Evidentemente, é normal, e a ninguém pode pensar outra coisa, que os contratantes dêem sempre preferência a seus interesses, porém, enfrente do natural interesse particular que o ordenamento jurídico reconhece e tutela, sempre está presente uma aspiração geral do sistema jurídico dirigida a que cada contratante se esforce por atender o melhor possível os interesses do outro contratante e, inclusive, os interesses gerais da própria comunidade. Portanto, é legitimo que a coletividade, a través do ordenamento jurídico, exija que cada um dos contratantes tenha em consideração outros interesses, sobre tudo se isso não lhe cria nenhum prejuízo.

A meu ver esta tendência, claramente expressa na Constituição e também no vigente Código Civil brasileiro, através da ideia da função social do contrato, é uma recuperação da velha figura romanista da causa do contrato [45]. Uma causa, que não tem que ser entendida como um elemento puramente abstrato, desprovido de função prática, mas sim como um instrumento de que dispõe o juiz para assegurar que os compromissos contratuais assinados pelas partes não estejam desprovidos de contrapartida, e inclusive, para garantir que a contrapartida proporcionada era aquela esperada pelo outro contratante. Uma causa que não se confunde com a função econômica e social de cada concreto tipo contratual. A causa, pois, é a razão de ser das obrigações contratuais, o que permite tomar em consideração a economia do contrato, a finalidade do contrato procurada pelas partes e o móbil determinante da prestação do consentimento contratual.

Ainda mais, a função social do contrato não se projeta só entre as partes do contrato, já que também tem uma eficácia social, um conteúdo genérico "ultra partes" que significa uma quebra de outro dos princípios tradicionais do Direito contratual: o principio da relatividade do contrato [46].

=-=-=

**EXERCÍCIO A**
Transcreva sem alterações as linhas abaixo, começando pela que contém "Given: Open the Constraint Manager (CM) icon" e indo até a última, ambas incluídas, sem as imagens.
O texto acima e as linhas abaixo vêm de fontes diferentes.

=-=-=

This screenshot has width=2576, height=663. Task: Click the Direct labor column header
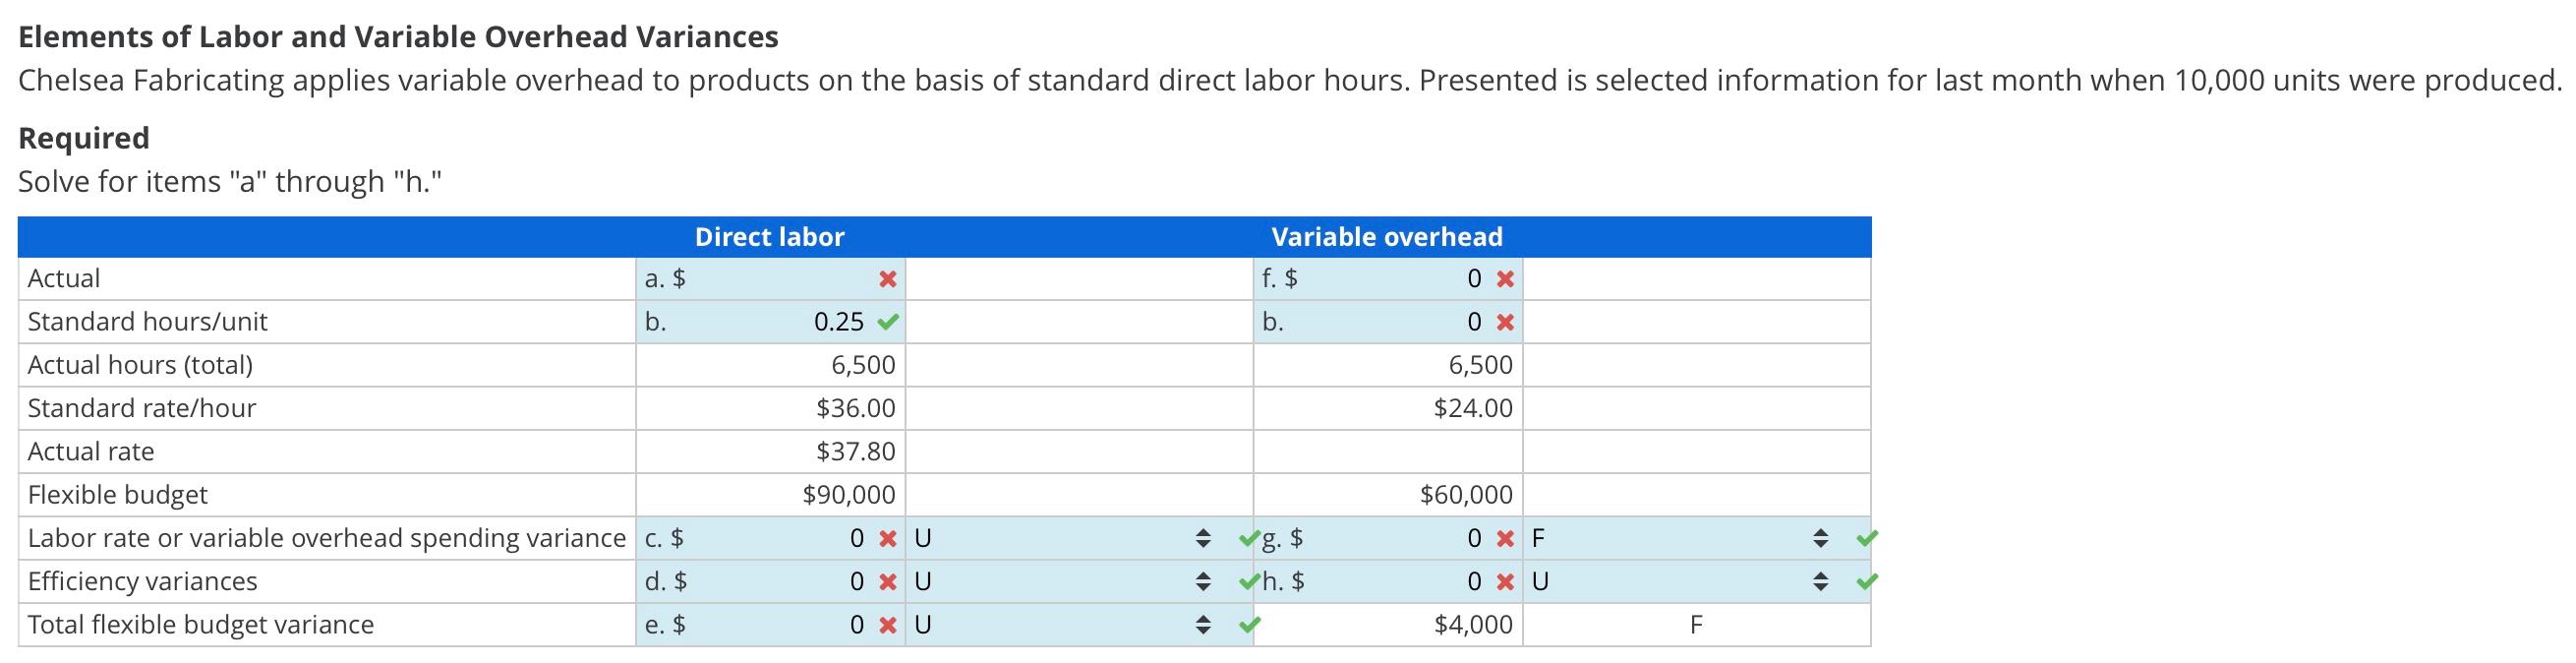pos(770,237)
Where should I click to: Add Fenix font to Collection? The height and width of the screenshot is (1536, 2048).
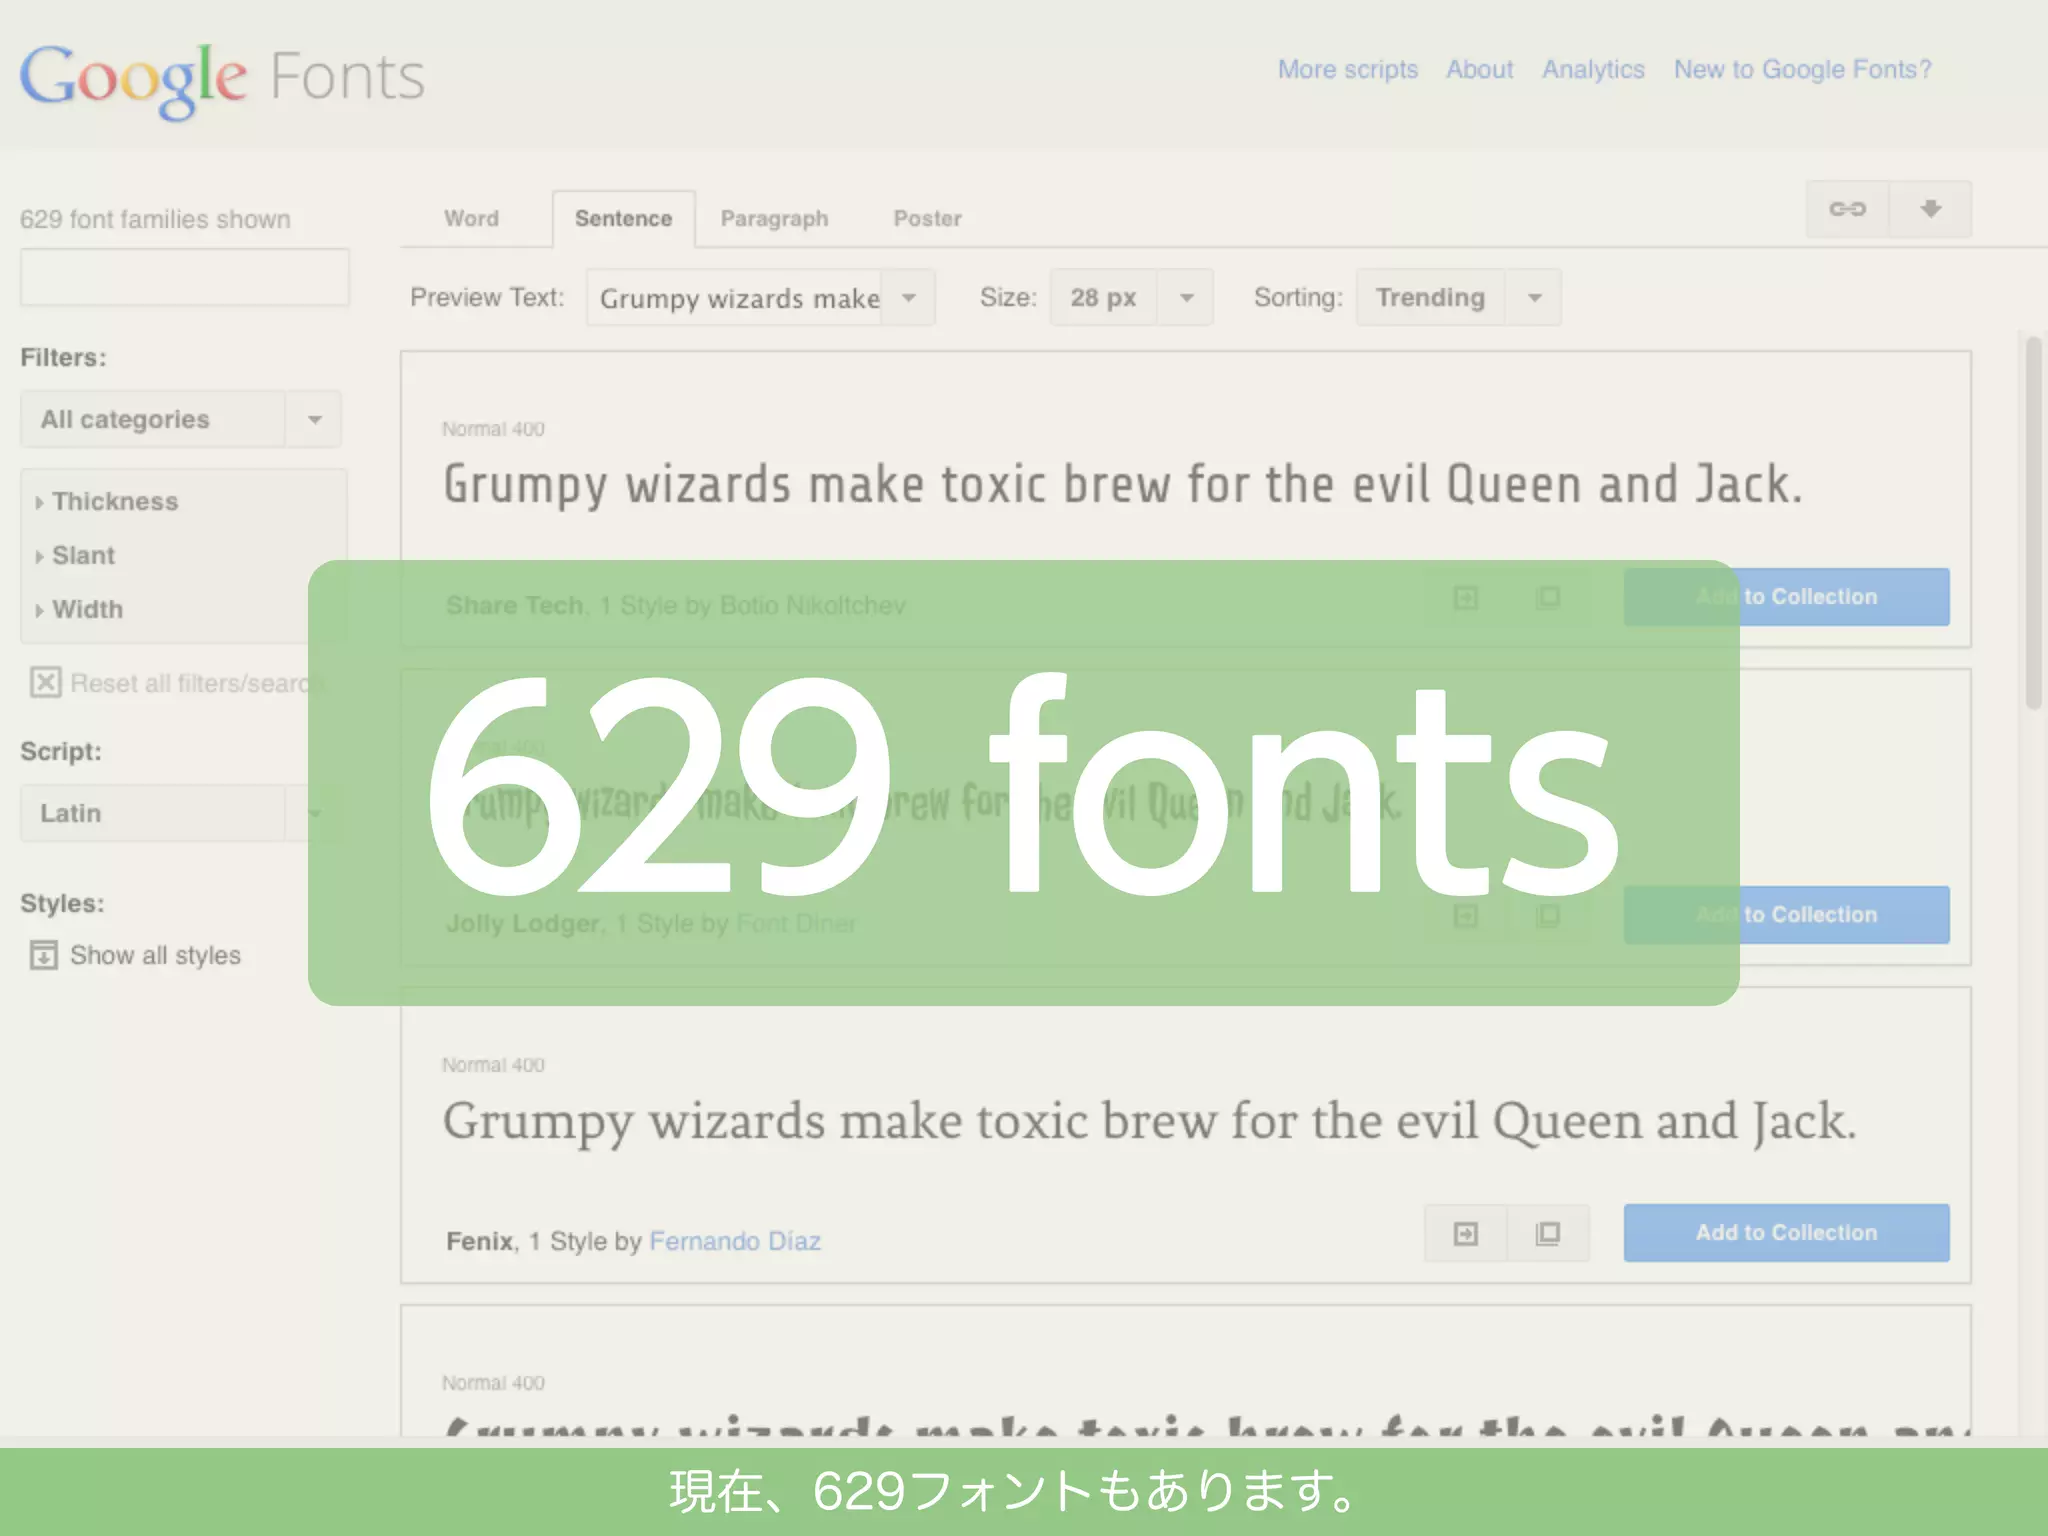pos(1786,1233)
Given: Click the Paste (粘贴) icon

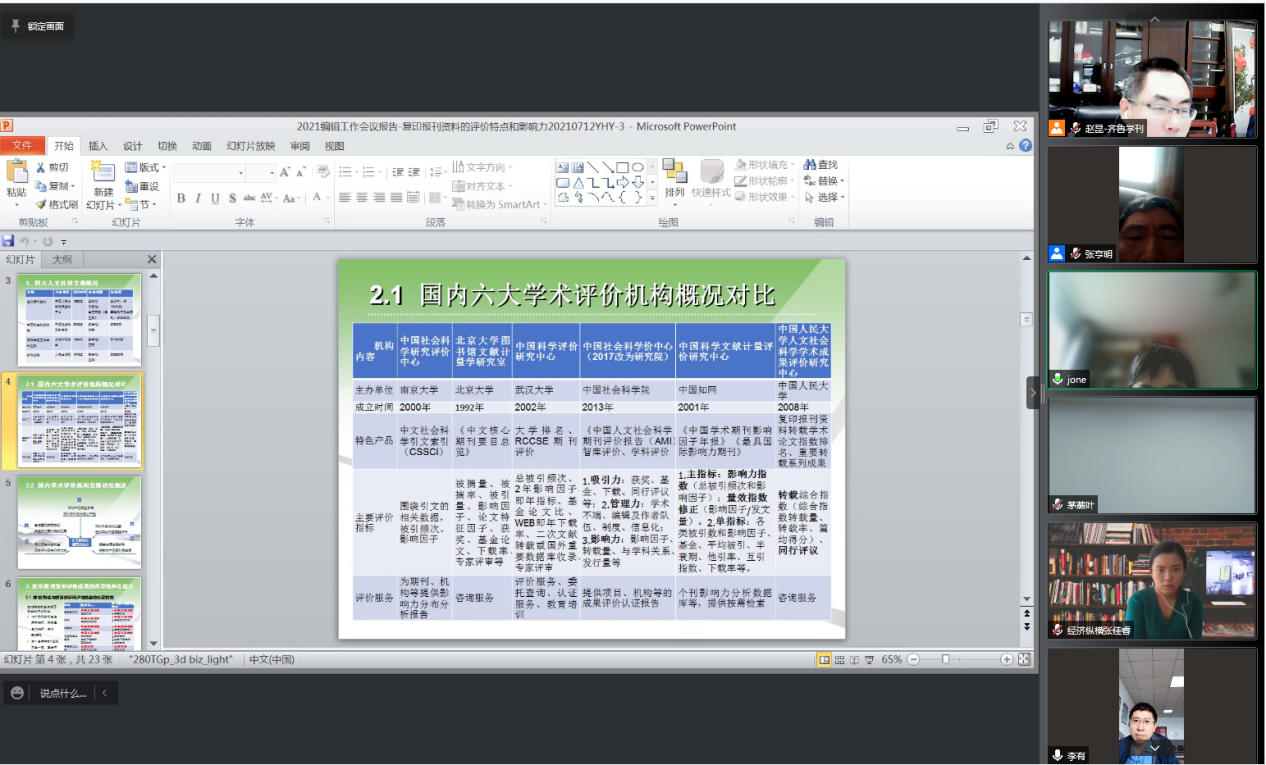Looking at the screenshot, I should [16, 173].
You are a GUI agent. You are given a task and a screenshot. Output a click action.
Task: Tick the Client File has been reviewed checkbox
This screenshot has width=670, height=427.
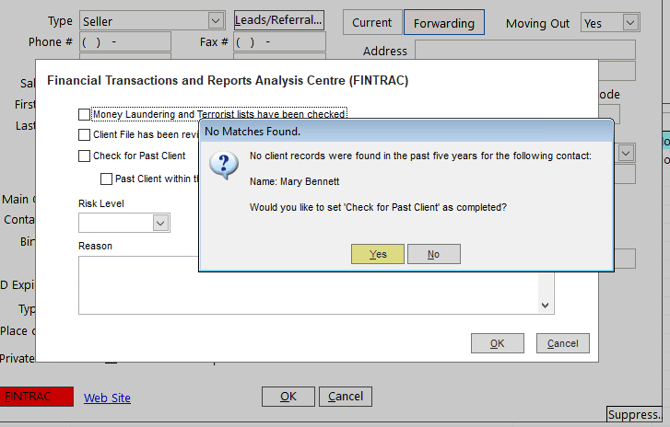point(85,135)
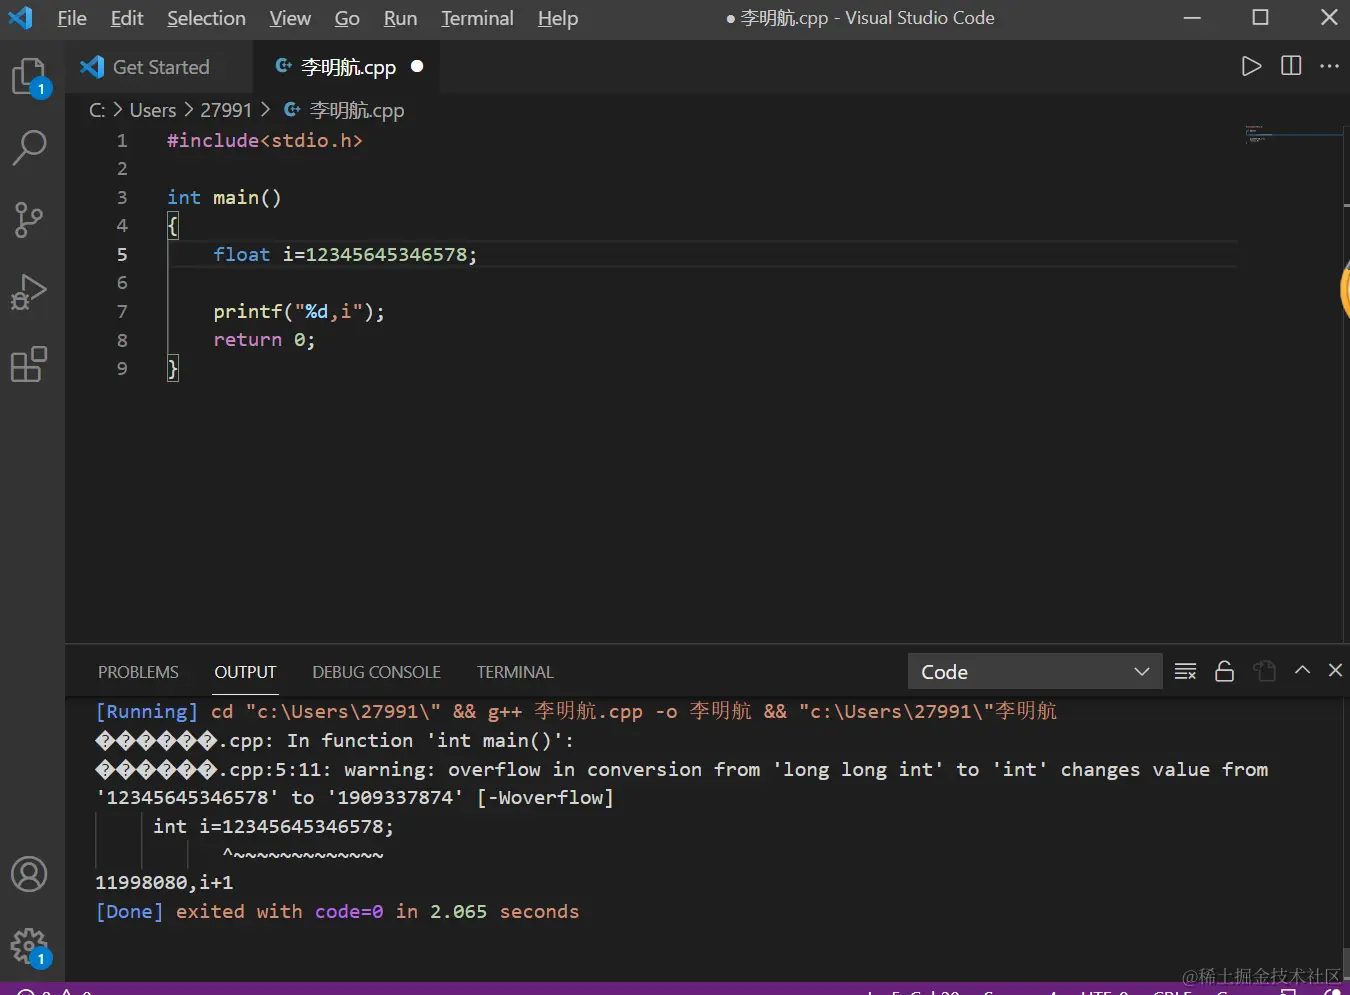Split the editor to the right
1350x995 pixels.
coord(1291,66)
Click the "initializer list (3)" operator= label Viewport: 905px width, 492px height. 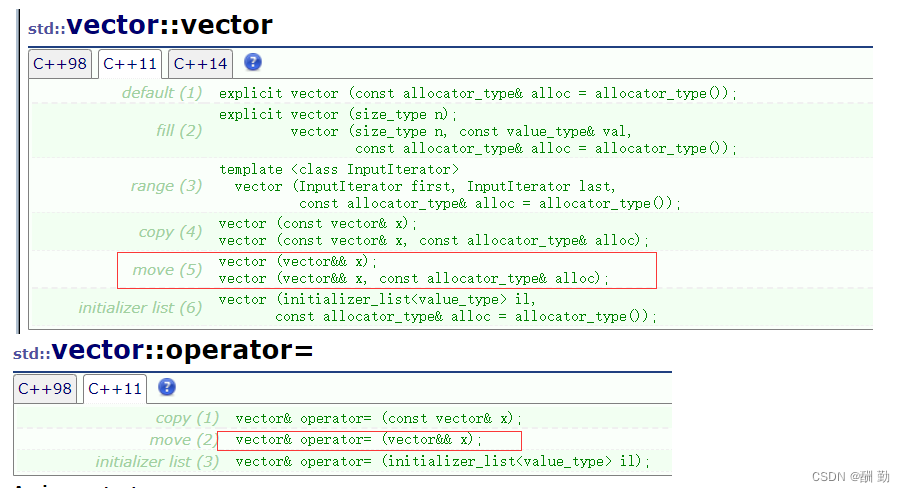pos(157,462)
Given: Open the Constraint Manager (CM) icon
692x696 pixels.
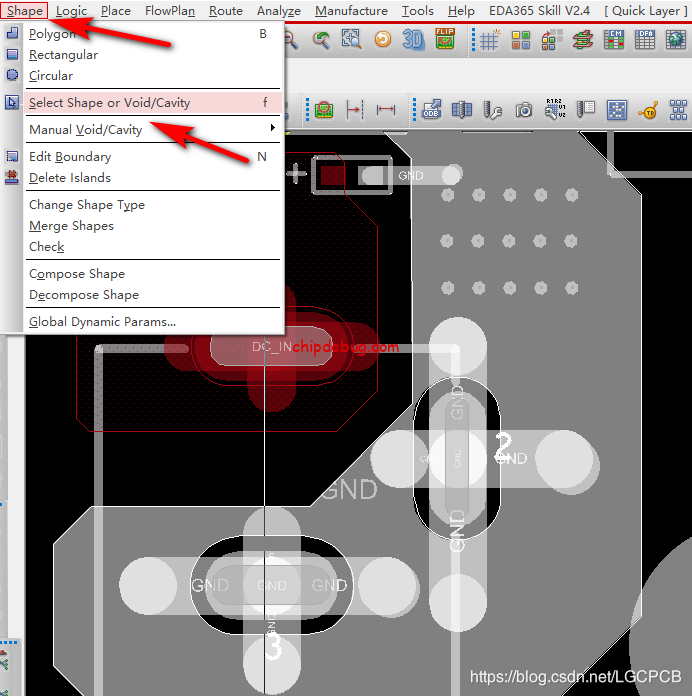Looking at the screenshot, I should point(613,40).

=-=-=

**EXERCÍCIO B**
No texto sobre a função social do contrato, que princípio tradicional do Direito contratual sofre uma quebra com a eficácia "ultra partes" do contrato?

**RESPOSTA DO EXERCÍCIO A**
Given: Open the Constraint Manager (CM) icon
692x696 pixels.
Looking at the screenshot, I should point(613,40).

**RESPOSTA DO EXERCÍCIO B**
O princípio da relatividade do contrato.